An Indian court on Wednesday ordered life in jail for Kashmiri separatist leader Yasin Malik for funding “terrorist” activities and many other charges, prompting street protests outside his residence and condemnation from Pakistan’s prime minister.
Malik, head of the Jammu and Kashmir Liberation Front (JKLF), had pleaded guilty to the charges but on Wednesday told the special court where his trial was held that he had been practising non-violent politics in Kashmir after giving up arms in the 1990s.
Mainly Hindu India has been fighting an armed militancy in Muslim-majority Kashmir, also claimed by neighboring Pakistan, for decades.
“It is high time that it is recognized that terror funding is one of the gravest offences and has to be punished more severely,” Special Judge Parveen Singh said in the court in New Delhi, announcing Malik’s life imprisonment under a section of the Unlawful Activities Prevention Act.

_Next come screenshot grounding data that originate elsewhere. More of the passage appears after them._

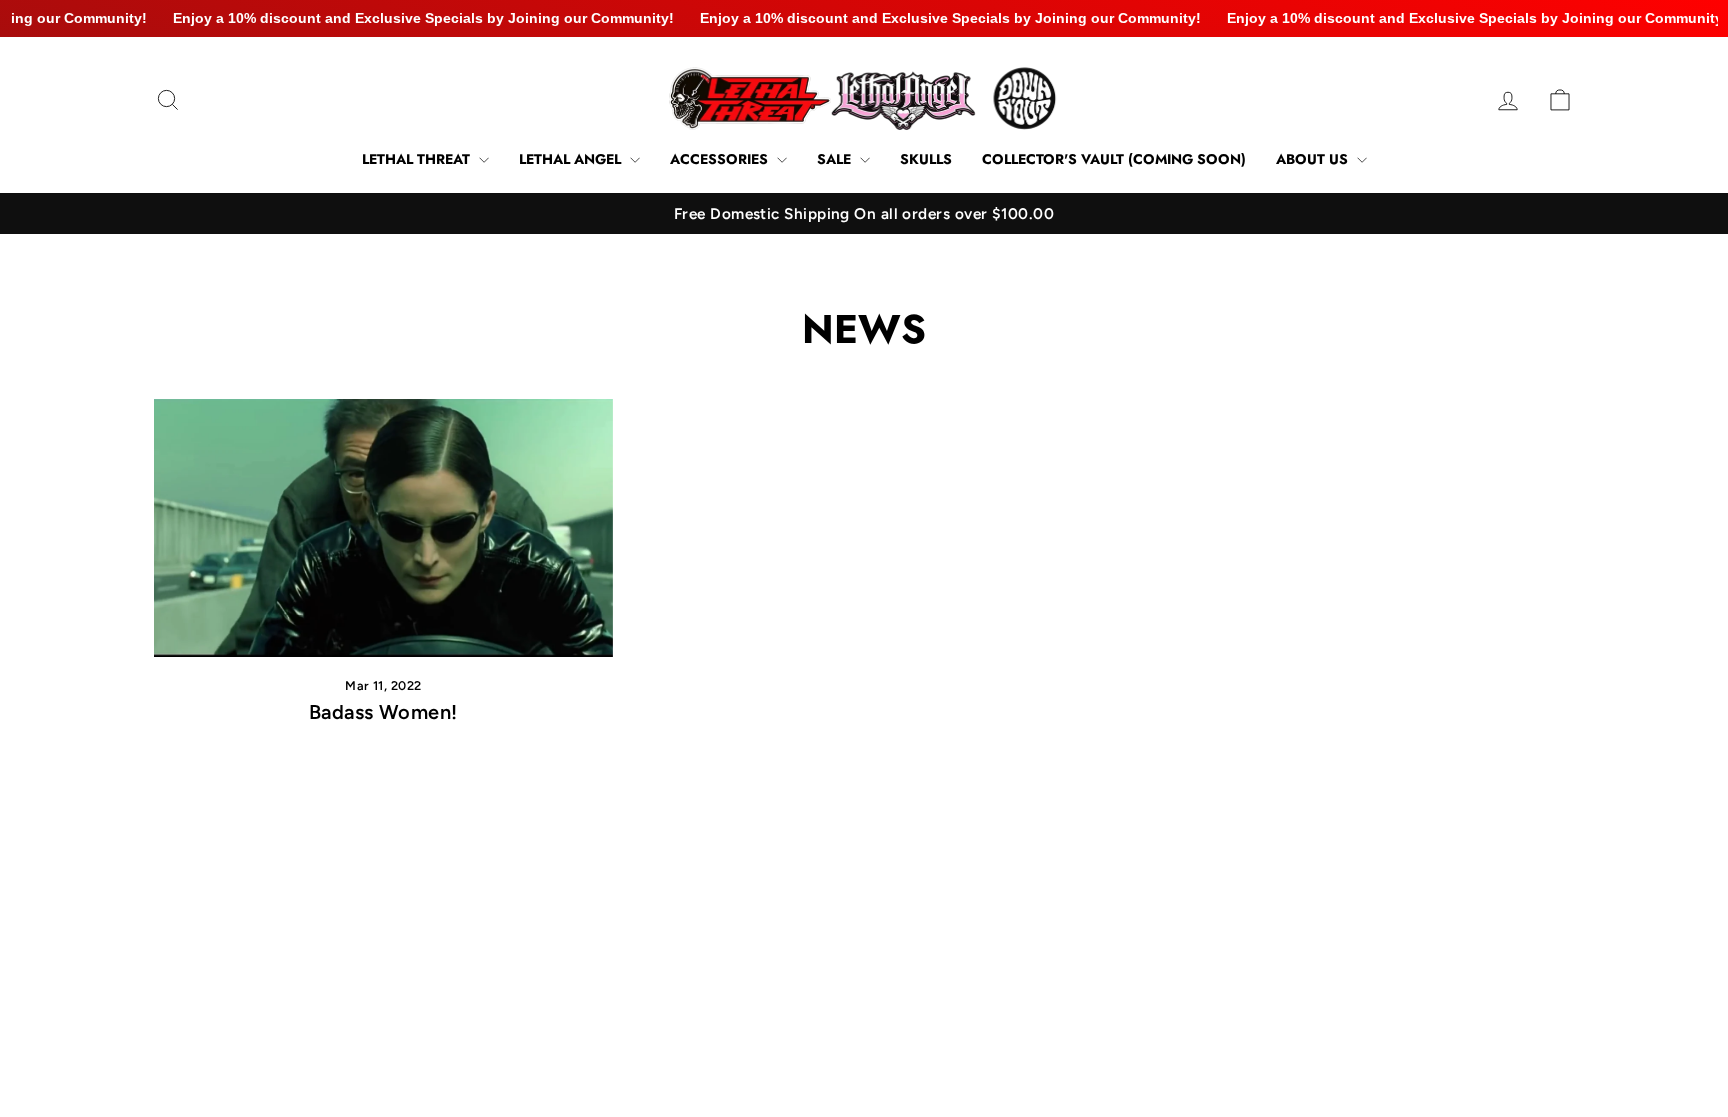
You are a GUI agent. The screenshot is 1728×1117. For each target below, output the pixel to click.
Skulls (926, 159)
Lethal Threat (418, 159)
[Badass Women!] (383, 528)
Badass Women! (383, 712)
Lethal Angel (572, 159)
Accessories (721, 159)
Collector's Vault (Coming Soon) (1114, 159)
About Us (1314, 159)
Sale (836, 159)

The court is designated for cases brought by the National Investigation Agency (NIA), which mainly handles offenses deemed to affect the sovereignty, security and integrity of India.
According to the Indian government, Malik had been at the “fore-front of separatist activities and violence since 1988” in the Kashmir valley. It says many Kashmiri Hindus had to flee because of violence committed against them by Malik’s group in 1989.
Malik, who was convicted last week, had pleaded guilty to the 10 charges brought against him by the NIA, including waging or attempting to wage war against the government, and helping raise funds for anyone to “commit a terrorist act”.
The court said Malik “did not want any trial and therefore, he was ready to plead guilty.”
His wife Mushaal Hussein Mullick said the sentencing was illegitimate.
“Verdict in minutes by Indian kangaroo court,” she wrote on Twitter. “The iconic leader will never surrender.”
In Kashmir’s main city of Srinagar, police fired tear gas and pellets to disperse stone-pelting protesters outside Malik’s residence.
Pakistan Prime Minister Shehbaz Sharif said it was a “black day” for Indian democracy and its justice system.
“India can imprison Yasin Malik physically but it can never imprison idea of freedom he symbolises,” Sharif said on Twitter.
India declared JKLF an “unlawful association” in 2019, the year when Prime Minister Narendra Modi’s government split the state of Jammu and Kashmir into two federally controlled territories.
Political parties in Kashmir said Malik’s verdict was a setback to peace efforts.
“We are afraid that this will further compound the uncertainties in the region and will only fuel more alienation and separatist feelings,” a group of parties that have in the past fought elections in Kashmir said in a statement.